- Nov 17, 2013
EPA eases off ethanol, a bit, for first time ever
The reduction (technically, a not-as-big-as-possible increase) was proposed Friday (PDF) and, according to The New York Times, represents something of a head-scratcher for the ethanol industry, despite being expected. Basically, what's happening is that enough ethanol is being produced to fulfill the EPA's current ethanol requirement. Most of the ethanol is used to make a 10-percent blend with gasoline (E10), and some is used to make E85. The Energy Independence and Security Act of 2007 and the Renewable Fuels Standard say an ever-increasing level of ethanol should be used in the national fuel supply, but the EPA has had to adjust the biofuel mix because of the "blend wall." This is the level where we can't pour any more ethanol into the gasoline supply because it would push the overall blend above 10 percent (plus limited use of E85 and E15). Therefore, the EPA is recommending that the US add 15.21 billion gallons of ethanol to the gasoline supply in 2014. That's still within the 15-15.52 billion gallon projected range, but in the lower half. In the proposal's language:
In other words, since y'all aren't using enough ethanol, we're going to cut back. The move was applauded by the oil industry and scoffed at by many farmers.

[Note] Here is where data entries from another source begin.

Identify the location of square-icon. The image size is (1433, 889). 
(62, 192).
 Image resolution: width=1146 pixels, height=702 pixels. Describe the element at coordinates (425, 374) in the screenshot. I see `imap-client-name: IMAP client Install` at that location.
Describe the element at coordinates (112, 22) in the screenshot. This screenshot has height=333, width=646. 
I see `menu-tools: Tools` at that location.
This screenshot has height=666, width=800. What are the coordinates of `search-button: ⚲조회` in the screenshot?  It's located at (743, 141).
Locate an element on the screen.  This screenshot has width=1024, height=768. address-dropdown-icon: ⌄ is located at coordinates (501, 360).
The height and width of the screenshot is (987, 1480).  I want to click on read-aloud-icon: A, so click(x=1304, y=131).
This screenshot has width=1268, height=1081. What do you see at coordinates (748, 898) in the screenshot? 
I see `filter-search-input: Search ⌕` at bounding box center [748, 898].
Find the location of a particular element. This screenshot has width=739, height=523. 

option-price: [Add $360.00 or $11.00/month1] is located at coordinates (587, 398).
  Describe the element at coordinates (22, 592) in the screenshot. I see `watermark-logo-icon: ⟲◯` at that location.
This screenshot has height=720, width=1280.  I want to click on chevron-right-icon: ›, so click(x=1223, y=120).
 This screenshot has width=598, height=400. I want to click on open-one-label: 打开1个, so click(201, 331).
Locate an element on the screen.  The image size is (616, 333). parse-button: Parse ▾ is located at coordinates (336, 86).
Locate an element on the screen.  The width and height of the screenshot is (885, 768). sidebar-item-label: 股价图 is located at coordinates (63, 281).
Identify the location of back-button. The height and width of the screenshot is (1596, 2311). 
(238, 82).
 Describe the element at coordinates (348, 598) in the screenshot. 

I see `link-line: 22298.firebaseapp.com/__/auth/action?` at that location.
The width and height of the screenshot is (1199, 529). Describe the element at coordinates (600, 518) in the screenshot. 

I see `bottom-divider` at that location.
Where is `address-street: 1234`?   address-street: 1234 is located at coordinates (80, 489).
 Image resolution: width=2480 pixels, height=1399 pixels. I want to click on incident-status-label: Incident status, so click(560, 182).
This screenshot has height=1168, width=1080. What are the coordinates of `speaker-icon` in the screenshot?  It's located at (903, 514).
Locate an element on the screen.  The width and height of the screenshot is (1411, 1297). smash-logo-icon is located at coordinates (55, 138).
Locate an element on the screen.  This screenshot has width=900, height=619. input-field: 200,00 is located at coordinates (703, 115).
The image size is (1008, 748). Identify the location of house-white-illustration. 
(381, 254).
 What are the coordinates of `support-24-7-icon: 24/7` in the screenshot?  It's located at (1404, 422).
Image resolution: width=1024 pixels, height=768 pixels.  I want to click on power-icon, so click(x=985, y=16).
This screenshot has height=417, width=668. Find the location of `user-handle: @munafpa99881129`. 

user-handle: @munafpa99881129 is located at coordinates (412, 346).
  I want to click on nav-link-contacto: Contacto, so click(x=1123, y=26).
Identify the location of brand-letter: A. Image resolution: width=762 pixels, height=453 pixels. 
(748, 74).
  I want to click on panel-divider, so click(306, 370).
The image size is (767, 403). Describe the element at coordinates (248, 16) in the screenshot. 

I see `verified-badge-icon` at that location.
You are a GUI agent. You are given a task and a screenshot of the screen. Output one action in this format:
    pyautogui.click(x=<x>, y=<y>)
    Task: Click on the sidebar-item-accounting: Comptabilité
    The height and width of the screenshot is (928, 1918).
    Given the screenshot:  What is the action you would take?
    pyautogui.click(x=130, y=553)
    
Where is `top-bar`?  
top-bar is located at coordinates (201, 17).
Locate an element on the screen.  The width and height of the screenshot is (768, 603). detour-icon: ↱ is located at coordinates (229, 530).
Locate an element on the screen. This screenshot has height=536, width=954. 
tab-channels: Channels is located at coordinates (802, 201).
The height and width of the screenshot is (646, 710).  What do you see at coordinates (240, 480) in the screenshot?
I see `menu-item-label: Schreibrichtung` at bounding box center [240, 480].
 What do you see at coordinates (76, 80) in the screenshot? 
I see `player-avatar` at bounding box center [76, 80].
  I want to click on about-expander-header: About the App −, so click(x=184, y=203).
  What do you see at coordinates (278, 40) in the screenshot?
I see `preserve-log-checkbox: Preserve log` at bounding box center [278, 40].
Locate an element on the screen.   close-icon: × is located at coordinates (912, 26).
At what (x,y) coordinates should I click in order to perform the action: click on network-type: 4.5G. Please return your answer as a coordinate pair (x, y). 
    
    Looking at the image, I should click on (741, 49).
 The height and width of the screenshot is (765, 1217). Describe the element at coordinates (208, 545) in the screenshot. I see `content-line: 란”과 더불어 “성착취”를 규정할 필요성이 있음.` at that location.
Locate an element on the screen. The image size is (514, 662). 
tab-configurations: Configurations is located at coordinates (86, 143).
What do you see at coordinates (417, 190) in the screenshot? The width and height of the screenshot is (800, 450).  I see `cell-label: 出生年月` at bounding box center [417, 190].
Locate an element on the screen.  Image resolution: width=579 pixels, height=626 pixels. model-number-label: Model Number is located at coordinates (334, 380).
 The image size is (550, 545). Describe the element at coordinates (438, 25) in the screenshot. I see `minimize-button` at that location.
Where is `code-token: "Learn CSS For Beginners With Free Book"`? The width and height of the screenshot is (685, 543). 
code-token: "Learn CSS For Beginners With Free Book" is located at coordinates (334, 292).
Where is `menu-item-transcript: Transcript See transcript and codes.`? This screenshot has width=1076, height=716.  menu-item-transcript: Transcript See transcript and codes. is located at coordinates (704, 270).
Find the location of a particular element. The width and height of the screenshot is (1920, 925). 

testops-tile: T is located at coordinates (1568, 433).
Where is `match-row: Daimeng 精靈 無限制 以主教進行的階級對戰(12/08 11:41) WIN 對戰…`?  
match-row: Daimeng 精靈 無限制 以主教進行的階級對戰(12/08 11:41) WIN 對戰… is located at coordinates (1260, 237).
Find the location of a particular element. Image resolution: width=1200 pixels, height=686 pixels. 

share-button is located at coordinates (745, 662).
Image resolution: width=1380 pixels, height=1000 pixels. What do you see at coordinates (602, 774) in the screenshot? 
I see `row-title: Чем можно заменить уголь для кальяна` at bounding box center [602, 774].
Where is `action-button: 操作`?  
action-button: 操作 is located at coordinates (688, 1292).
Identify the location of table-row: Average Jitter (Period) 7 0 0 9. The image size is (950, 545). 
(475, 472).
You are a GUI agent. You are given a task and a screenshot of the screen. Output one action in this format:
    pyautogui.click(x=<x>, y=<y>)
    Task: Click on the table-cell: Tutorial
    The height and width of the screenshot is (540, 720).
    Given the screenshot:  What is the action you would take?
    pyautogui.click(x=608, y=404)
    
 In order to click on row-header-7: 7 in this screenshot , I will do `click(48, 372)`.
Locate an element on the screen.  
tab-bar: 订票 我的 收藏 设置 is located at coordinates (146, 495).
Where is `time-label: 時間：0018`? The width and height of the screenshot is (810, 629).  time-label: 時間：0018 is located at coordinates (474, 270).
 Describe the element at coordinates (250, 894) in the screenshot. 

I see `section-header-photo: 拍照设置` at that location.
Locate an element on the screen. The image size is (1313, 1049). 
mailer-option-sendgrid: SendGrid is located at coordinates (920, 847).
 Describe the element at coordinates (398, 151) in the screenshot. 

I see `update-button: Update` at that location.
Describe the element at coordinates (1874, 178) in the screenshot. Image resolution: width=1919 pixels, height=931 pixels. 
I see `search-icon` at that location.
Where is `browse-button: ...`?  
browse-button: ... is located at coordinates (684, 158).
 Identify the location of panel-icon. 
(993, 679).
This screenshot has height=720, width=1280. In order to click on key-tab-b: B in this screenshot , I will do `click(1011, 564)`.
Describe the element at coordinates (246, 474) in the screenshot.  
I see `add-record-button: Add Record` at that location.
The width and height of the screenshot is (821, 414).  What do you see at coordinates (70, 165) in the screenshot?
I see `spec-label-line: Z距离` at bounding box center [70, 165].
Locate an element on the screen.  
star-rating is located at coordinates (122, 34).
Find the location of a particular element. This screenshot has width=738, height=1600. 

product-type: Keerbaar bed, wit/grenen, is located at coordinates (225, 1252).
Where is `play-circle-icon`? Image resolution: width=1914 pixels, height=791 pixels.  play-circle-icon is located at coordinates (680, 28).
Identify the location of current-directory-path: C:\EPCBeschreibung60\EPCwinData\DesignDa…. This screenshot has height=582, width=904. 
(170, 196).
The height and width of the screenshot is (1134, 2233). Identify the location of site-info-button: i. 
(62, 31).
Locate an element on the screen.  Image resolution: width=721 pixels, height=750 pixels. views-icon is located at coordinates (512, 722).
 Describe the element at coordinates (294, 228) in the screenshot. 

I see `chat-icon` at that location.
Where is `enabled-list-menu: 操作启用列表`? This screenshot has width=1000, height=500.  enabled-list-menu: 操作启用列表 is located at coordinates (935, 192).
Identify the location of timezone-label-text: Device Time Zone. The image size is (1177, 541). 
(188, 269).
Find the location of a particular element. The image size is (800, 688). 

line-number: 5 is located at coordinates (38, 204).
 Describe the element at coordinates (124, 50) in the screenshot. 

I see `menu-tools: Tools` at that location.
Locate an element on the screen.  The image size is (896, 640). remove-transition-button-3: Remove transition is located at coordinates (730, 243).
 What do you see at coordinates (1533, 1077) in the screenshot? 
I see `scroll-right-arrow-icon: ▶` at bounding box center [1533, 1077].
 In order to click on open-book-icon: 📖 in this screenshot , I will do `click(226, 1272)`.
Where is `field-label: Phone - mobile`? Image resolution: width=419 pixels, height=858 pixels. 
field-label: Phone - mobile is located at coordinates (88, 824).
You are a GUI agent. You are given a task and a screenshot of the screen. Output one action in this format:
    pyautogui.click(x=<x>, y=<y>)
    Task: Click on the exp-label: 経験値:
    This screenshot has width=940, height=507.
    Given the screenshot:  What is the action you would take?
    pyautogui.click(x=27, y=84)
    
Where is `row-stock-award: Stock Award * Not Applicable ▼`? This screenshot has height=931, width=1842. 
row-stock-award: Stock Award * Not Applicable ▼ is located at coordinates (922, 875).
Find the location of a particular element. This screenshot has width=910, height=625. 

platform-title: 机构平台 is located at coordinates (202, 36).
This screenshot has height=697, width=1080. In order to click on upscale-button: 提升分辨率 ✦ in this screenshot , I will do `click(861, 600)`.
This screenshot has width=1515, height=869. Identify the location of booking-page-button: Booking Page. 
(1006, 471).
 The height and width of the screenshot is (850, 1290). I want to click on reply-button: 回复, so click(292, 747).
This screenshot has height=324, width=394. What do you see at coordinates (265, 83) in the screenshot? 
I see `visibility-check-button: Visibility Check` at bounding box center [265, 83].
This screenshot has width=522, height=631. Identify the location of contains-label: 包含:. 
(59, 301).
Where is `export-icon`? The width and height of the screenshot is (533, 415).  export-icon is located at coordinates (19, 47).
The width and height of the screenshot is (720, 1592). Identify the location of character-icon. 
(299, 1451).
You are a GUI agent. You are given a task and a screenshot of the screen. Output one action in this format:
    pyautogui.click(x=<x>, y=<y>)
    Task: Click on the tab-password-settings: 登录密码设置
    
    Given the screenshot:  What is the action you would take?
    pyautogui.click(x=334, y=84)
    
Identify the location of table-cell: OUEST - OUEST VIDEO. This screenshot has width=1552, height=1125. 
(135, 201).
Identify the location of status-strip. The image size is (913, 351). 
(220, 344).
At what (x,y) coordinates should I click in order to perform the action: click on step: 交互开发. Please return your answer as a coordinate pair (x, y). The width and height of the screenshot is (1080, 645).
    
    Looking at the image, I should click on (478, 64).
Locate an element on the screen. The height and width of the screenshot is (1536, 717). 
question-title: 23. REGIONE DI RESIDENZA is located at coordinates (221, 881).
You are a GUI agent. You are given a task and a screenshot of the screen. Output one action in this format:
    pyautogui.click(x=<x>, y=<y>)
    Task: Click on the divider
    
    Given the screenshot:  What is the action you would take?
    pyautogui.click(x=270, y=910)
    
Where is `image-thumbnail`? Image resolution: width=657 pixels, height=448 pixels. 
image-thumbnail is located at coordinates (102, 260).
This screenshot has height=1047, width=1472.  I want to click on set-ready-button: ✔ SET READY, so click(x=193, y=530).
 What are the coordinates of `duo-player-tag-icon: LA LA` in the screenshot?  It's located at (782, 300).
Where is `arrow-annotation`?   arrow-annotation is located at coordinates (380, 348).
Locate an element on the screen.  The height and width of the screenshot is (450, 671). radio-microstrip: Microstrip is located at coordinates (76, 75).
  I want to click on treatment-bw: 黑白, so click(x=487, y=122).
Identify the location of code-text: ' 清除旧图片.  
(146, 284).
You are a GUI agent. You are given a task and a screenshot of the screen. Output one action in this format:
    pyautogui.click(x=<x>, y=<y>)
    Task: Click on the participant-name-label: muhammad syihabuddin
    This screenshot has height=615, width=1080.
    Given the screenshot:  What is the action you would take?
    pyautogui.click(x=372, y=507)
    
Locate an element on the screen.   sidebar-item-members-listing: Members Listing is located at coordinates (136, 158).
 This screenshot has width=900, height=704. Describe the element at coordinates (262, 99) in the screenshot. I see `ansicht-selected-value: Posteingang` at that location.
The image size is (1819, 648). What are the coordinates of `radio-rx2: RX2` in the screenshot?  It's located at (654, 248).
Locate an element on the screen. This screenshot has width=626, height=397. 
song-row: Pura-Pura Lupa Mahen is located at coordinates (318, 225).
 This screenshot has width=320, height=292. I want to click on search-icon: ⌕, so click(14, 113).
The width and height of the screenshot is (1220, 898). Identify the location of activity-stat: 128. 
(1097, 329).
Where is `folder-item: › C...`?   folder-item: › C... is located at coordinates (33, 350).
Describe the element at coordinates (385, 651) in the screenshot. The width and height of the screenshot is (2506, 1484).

[The] EPA is proposing to adjust the applicable volumes of advanced biofuel and total renewable fuel to address projected availability of qualifying renewable fuels and limitations in the volume of ethanol that can be consumed in gasoline given practical constraints on the supply of higher ethanol blends to the vehicles that can use them and other limits on ethanol blend levels in gasoline.
Most of the ethanol in the commercial supply is made from corn, but the EPA also regulates cellulosic ethanol, and there the news is even worse for biofuel supporters. The EPA said, "Based on an assessment of the available volumes of cellulosic biofuels, EPA is proposing to set the cellulosic biofuel standard at 17 million gallons, significantly lower than CAA target of 1.75 billion gallons (PDF).
Since this is just a proposed rule, there is still time for the public and private companies to weigh in. The EPA will release details on an upcoming hearing in the future.